Required work =
A) In one to three sentences, explain what the poster of the MobileNetV2 transfer-learning question says they added to the model, and what they want to know about it.
B) Repeat the MobileNetV2 transfer-learning question word for word, starting at "x = Dense(1024, activation='relu')(x)" and ending at "X = Dense(20,activation='softmax')(x)".
C) Proceed with the MobileNetV2 transfer-learning question from the point where it stops.

Document text =

--------------------

Reputation: 1056
I am currently transfer learning using the MobilenetV2 architecture. I have added several Dense layers on the top before my classification. Should I add BatchNormalization
between these layers?
base_model = MobileNetV2(weights='imagenet', include_top=False, input_shape=(200,200,3))
x = base_model.output
x = GlobalAveragePooling2D(name="Class_pool")(x)
x = Dense(512, activation='relu')(x)
x = BatchNormalization()(x)
x = Dropout(.4)(x)
x = Dense(1024, activation='relu')(x)
x = BatchNormalization()(x)
x = Dropout(.4)(x)
x = Dense(512, activation='relu')(x)
x = BatchNormalization()(x)
x = Dropout(.4)(x)
x = Dense(512, activation='relu')(x)
x = BatchNormalization()(x)
X = Dense(20,activation='softmax')(x)

--------------------

Data extract =
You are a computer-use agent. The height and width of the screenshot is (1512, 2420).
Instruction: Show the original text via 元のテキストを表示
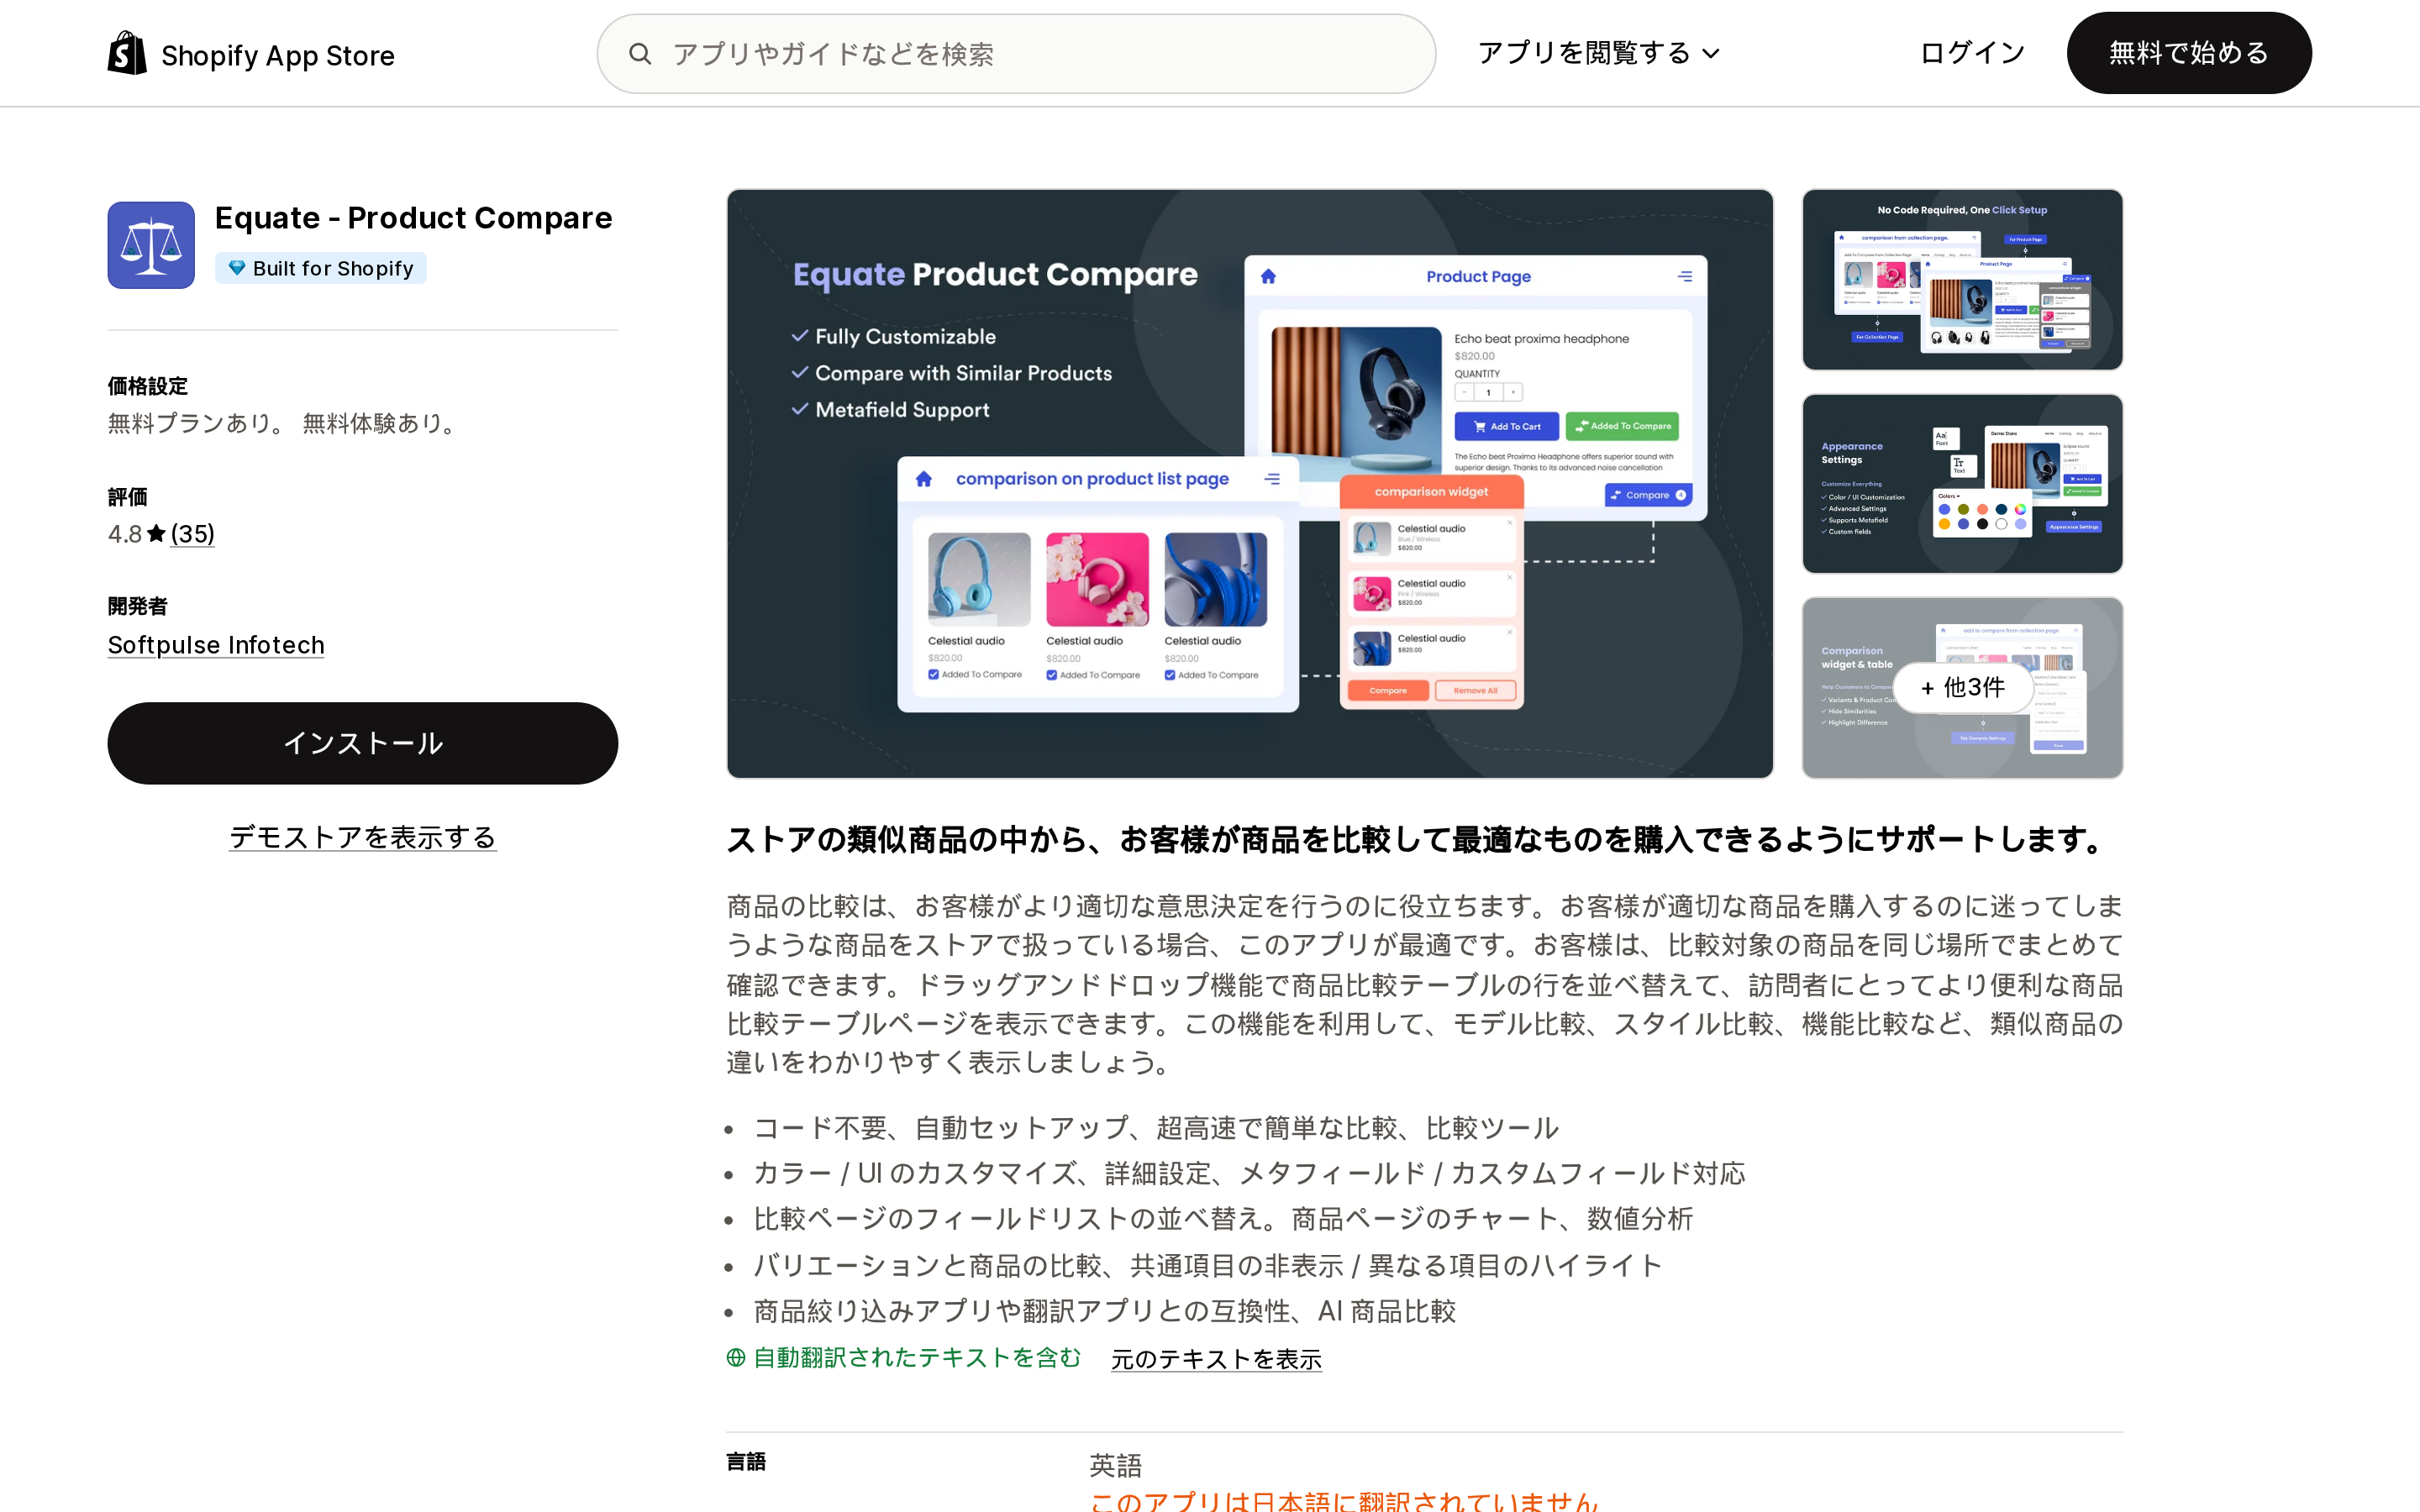pos(1216,1359)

--------------------

Answers to the tasks =
A) While transfer learning with the MobileNetV2 architecture, the poster added several Dense layers on top of the base model, before the final classification. They ask whether BatchNormalization layers should be placed between these Dense layers.

B)
x = Dense(1024, activation='relu')(x)
x = BatchNormalization()(x)
x = Dropout(.4)(x)
x = Dense(512, activation='relu')(x)
x = BatchNormalization()(x)
x = Dropout(.4)(x)
x = Dense(512, activation='relu')(x)
x = BatchNormalization()(x)
X = Dense(20,activation='softmax')(x)

C)
I have previously trained this network without any of these batch normalization layers and have struggled to get a good accuracy. I am only semi-successful after trying many combinations of learning rate and frozen layers. I am hoping this will help
Can too many BatchNormalization
layers be bad for a network?
Upvotes: 1
Views: 992
Reputation: 1729
Batch Normalization will help with covariance shift and as you are training on new data batch-wise, it would be a good thing for the network. There is nothing as too much BatchNormalization, just put after every layer that is having activations in it.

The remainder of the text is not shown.